[Data records Boundary: Start]

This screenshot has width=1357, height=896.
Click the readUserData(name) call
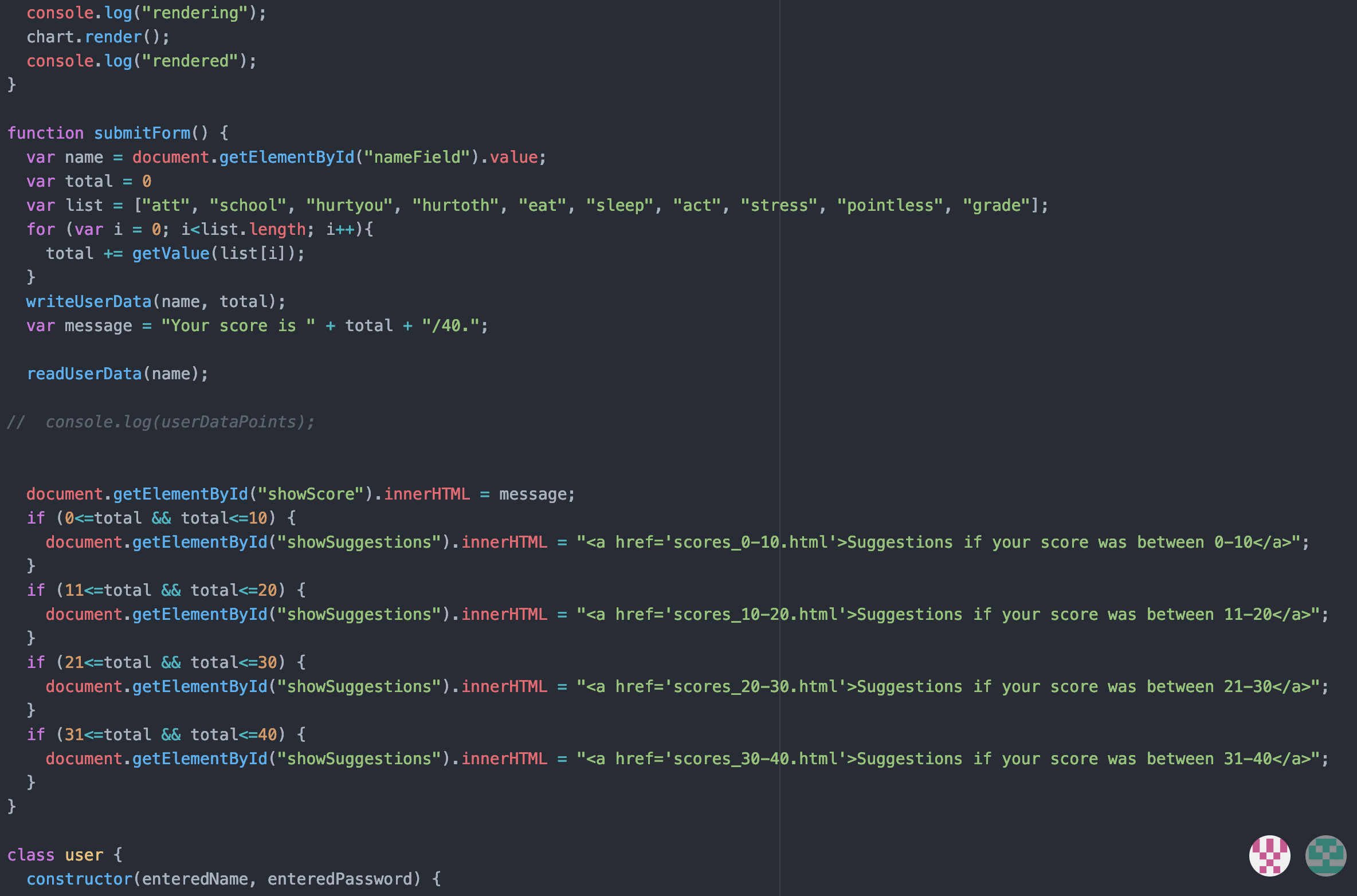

[Data records Boundary: End]
[Data records Boundary: Start]

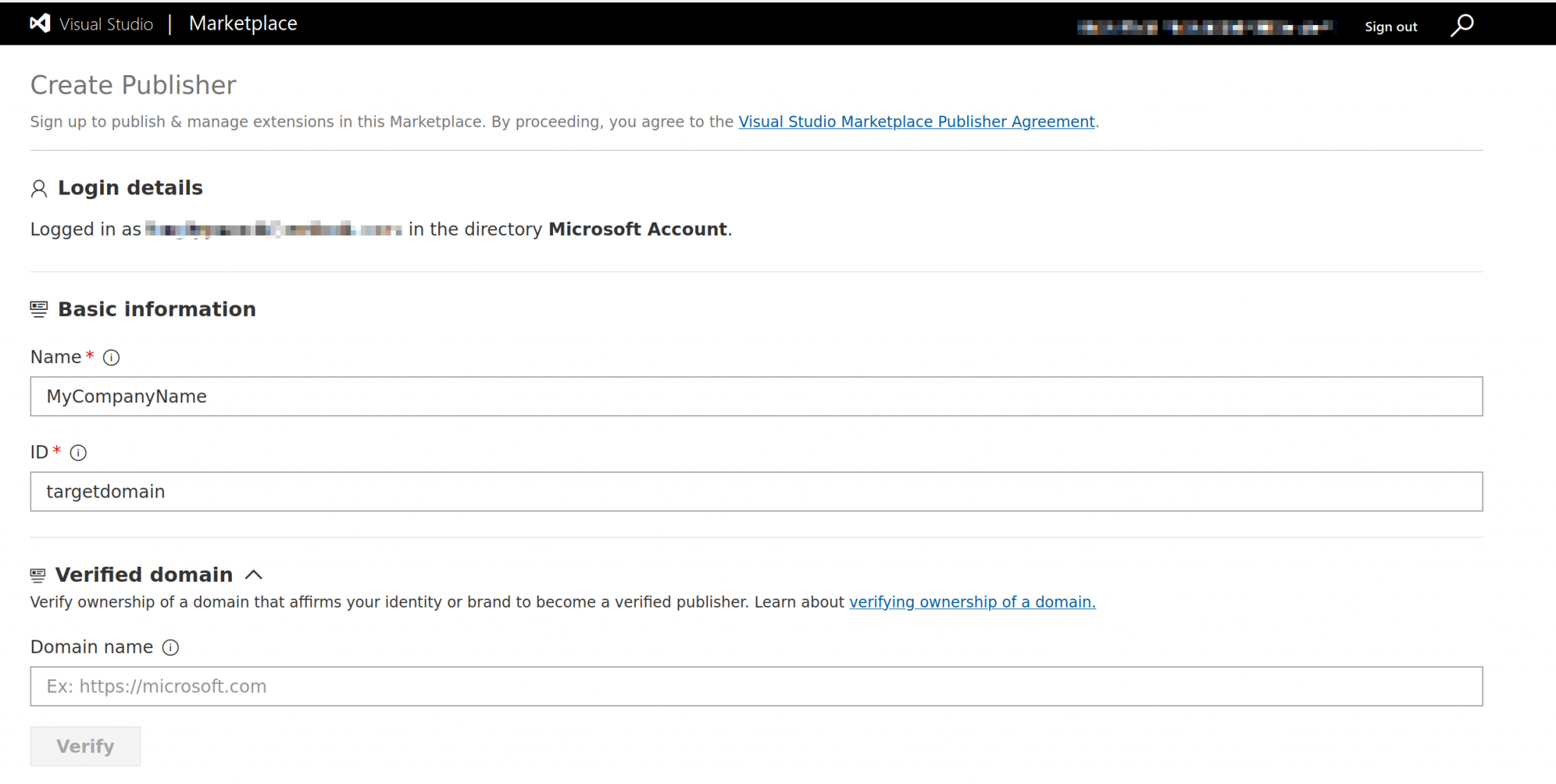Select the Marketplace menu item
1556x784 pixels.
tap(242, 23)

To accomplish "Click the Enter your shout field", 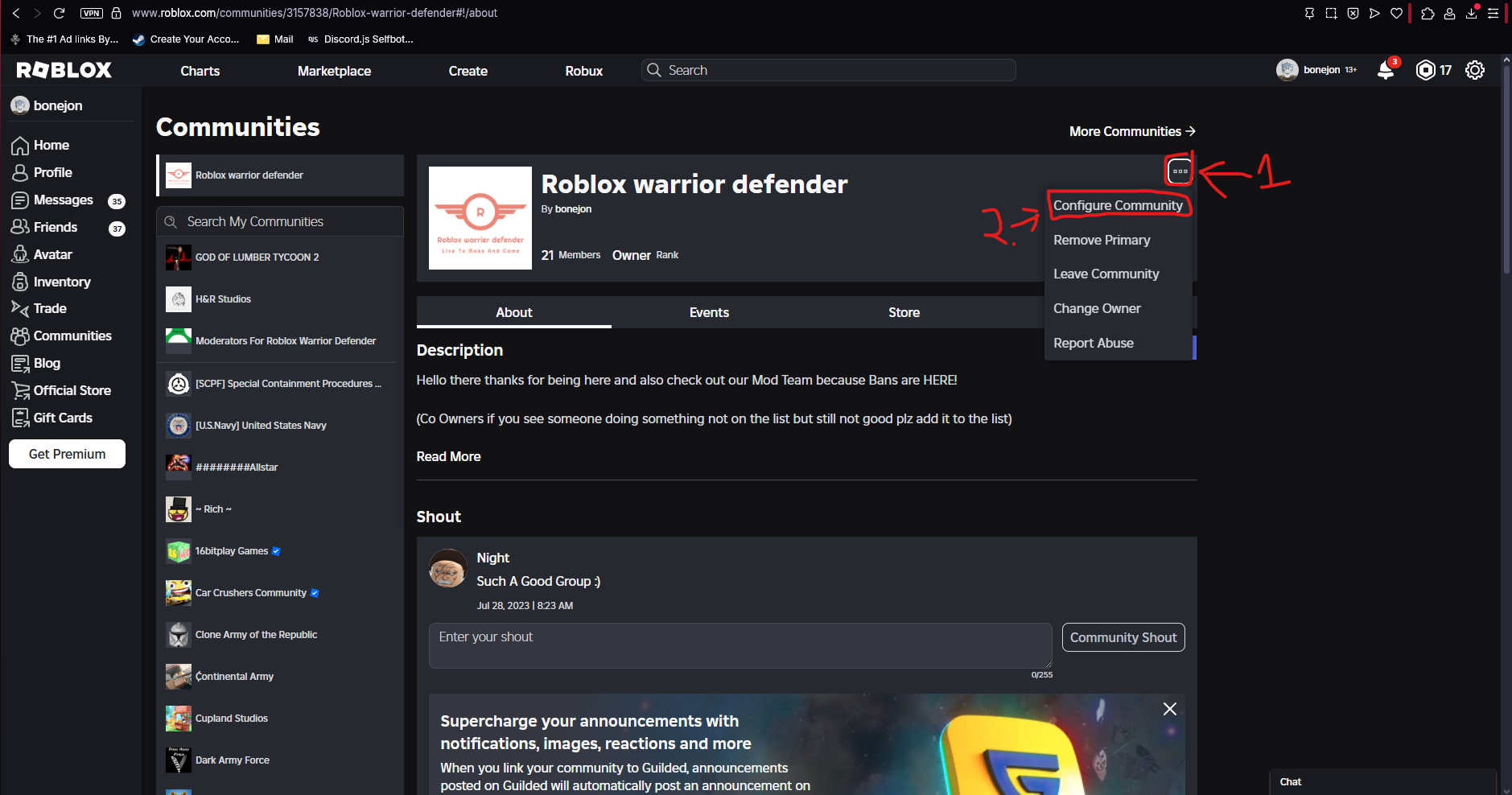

[Data records Boundary: End]
[Data records Boundary: Start]

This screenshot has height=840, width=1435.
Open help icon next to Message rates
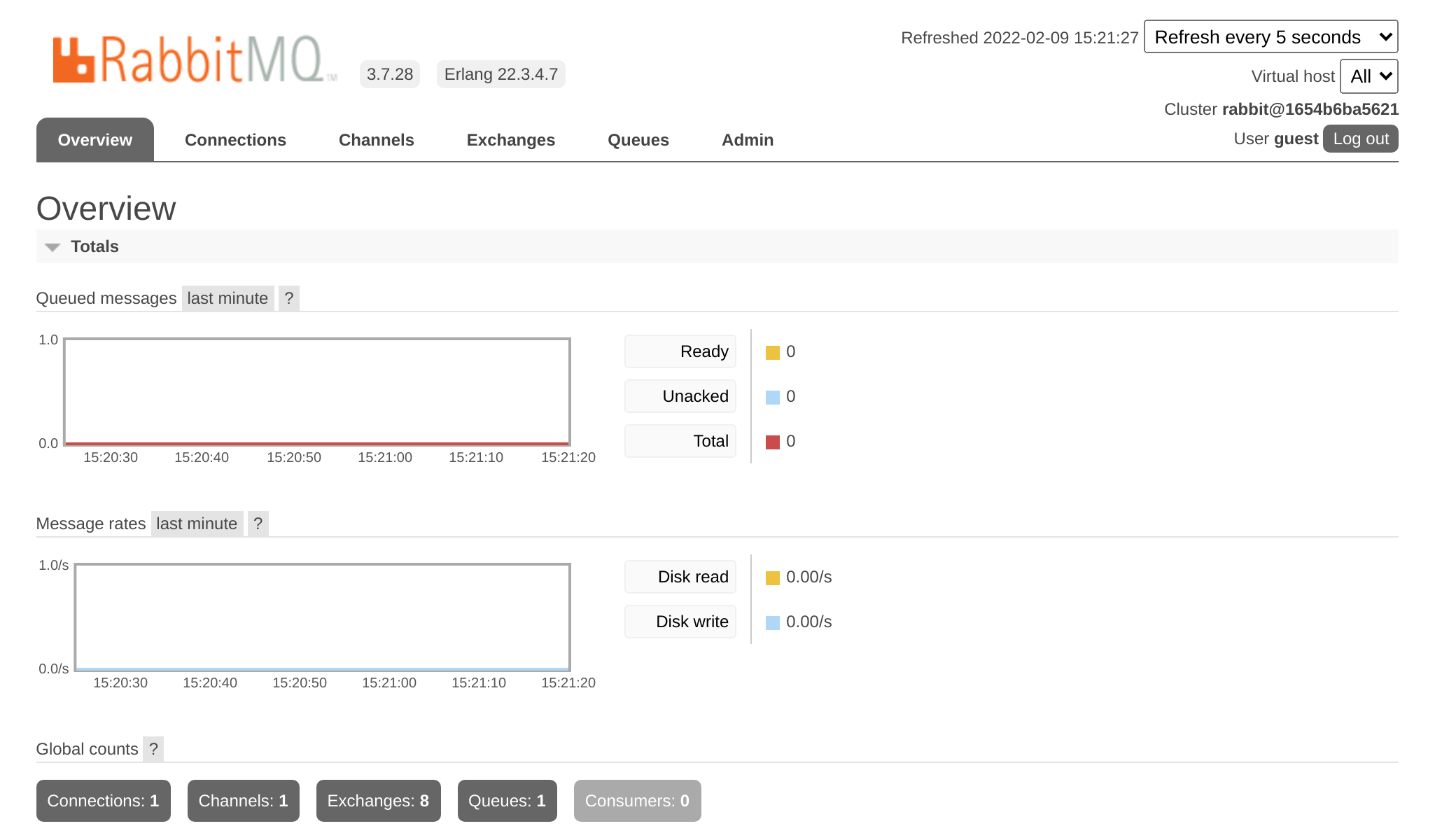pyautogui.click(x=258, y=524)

[Data records Boundary: End]

### Task goal
Starting at the line with "This screenshot has width=1357, height=896." and ending at the line with "Click the readUserData(name) call", print each line of the listing above exactly, with no other lines.

### Result
This screenshot has width=1357, height=896.
Click the readUserData(name) call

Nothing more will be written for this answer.